Tonight I drove home with my window down, taking in the smell that can never be fully captured. When I ran home at lunch today, my car was hot and stuffy, barely bearable even with the air conditioner blowing. By the time I left, gray had covered the city and darkness had fallen early. As sprinkles hit my windshield, I could smell it beginning. I opened the window and reveled in the memories and peace of the beginning of rain.
Nothing on earth smells as good, smells as safe, smells as comforting as rain on a warm sidewalk. I inhaled so deeply that my lungs could have burst through my ribs. I could not breathe in enough of the smell, could not possibly take in enough of the air around me. It is warm and sweet, clean and alive. I remember the smell drifting through the screen door of my childhood home, hearing the rain begin to lightly hit the fiberglass roof over our patio. I am suddenly sitting in our living room, in front of the big window, watching the world be bathed.
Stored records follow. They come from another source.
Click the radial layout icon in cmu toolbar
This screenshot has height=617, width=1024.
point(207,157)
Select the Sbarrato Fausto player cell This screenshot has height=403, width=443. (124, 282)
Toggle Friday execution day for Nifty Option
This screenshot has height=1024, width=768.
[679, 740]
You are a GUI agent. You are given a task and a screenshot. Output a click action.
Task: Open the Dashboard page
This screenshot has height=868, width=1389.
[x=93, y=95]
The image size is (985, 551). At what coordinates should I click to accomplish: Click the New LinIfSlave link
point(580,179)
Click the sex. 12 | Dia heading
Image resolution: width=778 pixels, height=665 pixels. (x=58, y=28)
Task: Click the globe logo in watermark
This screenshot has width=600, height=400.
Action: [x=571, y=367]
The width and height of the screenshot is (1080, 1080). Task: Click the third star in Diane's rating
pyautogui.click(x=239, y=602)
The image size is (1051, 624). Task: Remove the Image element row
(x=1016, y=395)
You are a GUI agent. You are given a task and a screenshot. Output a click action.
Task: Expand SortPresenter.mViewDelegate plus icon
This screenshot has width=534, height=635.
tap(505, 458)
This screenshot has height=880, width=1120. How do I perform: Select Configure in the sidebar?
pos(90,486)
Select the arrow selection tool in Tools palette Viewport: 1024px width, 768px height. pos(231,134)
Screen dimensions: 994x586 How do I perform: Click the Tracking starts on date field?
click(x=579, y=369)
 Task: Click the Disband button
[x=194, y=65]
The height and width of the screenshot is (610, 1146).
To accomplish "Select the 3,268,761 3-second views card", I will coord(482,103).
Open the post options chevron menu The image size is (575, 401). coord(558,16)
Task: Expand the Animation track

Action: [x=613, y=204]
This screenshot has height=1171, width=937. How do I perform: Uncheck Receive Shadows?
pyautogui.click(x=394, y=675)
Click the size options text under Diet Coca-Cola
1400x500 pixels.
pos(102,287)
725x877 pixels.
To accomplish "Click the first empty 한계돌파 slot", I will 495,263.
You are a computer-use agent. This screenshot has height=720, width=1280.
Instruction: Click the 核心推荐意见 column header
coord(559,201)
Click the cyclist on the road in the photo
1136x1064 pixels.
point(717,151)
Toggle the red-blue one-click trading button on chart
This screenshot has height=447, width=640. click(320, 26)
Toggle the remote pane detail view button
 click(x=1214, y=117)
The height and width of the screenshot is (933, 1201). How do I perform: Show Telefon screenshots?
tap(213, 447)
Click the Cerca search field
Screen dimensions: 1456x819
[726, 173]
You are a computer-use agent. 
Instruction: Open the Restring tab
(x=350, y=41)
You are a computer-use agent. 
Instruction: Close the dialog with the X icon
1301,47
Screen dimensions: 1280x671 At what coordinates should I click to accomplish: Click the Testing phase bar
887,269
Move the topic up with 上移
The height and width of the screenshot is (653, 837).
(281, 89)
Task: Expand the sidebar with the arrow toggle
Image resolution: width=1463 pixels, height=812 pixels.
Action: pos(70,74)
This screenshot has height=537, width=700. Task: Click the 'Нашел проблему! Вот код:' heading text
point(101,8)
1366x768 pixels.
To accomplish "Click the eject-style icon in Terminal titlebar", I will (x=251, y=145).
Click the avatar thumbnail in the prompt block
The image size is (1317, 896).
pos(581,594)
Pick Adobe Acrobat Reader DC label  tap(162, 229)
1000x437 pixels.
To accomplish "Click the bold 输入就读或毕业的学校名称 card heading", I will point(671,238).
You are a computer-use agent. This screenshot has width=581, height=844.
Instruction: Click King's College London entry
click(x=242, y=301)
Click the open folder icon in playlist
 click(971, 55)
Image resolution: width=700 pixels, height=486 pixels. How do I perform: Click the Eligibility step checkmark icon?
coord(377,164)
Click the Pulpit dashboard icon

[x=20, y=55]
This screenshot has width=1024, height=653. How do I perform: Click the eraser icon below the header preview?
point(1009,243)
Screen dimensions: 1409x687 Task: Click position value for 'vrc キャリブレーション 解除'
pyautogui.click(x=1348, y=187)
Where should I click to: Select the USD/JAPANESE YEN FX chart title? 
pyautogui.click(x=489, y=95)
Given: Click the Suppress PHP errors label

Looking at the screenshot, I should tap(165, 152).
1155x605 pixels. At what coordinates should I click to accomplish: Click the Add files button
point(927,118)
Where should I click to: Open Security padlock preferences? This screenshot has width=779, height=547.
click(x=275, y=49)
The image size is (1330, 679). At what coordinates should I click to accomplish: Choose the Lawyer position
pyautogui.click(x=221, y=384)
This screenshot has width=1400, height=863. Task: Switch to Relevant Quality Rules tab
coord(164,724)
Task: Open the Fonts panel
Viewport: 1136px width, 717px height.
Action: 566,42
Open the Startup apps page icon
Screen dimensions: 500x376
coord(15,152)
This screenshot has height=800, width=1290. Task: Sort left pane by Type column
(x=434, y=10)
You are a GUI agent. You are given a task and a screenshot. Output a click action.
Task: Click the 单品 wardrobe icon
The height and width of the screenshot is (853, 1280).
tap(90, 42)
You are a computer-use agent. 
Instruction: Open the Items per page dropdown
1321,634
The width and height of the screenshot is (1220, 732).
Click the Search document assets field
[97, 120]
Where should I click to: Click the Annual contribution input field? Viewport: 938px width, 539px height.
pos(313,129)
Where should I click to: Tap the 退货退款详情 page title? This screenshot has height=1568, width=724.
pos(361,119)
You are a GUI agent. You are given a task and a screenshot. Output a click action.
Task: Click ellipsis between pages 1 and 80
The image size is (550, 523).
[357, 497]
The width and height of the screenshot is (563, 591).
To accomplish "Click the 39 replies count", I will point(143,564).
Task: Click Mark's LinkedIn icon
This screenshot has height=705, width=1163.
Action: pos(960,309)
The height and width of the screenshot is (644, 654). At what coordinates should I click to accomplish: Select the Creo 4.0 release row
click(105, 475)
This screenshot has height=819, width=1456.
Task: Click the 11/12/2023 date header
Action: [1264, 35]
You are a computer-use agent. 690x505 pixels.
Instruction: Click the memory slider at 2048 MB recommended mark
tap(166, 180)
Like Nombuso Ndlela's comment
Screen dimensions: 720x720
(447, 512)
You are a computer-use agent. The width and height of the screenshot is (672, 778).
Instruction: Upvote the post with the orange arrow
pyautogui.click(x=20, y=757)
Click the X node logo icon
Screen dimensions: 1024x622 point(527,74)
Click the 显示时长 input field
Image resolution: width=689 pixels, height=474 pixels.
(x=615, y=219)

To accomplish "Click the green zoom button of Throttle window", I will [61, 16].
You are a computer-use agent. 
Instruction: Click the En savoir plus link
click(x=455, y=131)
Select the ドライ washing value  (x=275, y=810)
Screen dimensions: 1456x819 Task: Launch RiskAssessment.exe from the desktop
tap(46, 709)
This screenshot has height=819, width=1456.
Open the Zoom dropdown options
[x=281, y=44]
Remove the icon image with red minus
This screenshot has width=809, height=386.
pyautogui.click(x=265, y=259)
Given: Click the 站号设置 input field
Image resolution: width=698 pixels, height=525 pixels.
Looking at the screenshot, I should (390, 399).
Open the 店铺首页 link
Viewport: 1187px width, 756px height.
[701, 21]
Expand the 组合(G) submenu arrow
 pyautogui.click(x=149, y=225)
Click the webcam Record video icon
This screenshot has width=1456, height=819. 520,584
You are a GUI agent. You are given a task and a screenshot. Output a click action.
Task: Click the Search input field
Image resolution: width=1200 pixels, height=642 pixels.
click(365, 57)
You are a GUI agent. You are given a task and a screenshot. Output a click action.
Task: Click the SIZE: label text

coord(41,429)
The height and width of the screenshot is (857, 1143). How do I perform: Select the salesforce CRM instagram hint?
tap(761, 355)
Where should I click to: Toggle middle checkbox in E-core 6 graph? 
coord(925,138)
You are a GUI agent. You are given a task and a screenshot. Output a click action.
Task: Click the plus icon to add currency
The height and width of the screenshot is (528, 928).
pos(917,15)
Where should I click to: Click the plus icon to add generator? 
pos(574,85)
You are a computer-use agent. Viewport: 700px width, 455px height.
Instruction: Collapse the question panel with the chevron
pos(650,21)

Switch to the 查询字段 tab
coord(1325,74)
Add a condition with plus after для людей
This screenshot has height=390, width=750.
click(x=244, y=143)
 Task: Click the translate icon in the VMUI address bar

I remember sitting outside at lunch in high school, sitting inside for lunch in elementary school. I am back on that warm driveway, sharing life with my best friend. The smell is safety. I feel at home, draped in a blanket of memories, warmed by a simpler time.
Our outlines did not last. They were quickly blurred and disappeared. The smell of rain drifts away as the clouds continue to drop, lasting only long enough to be missed. The moments, the smell, are fleeting. The memories are indelible.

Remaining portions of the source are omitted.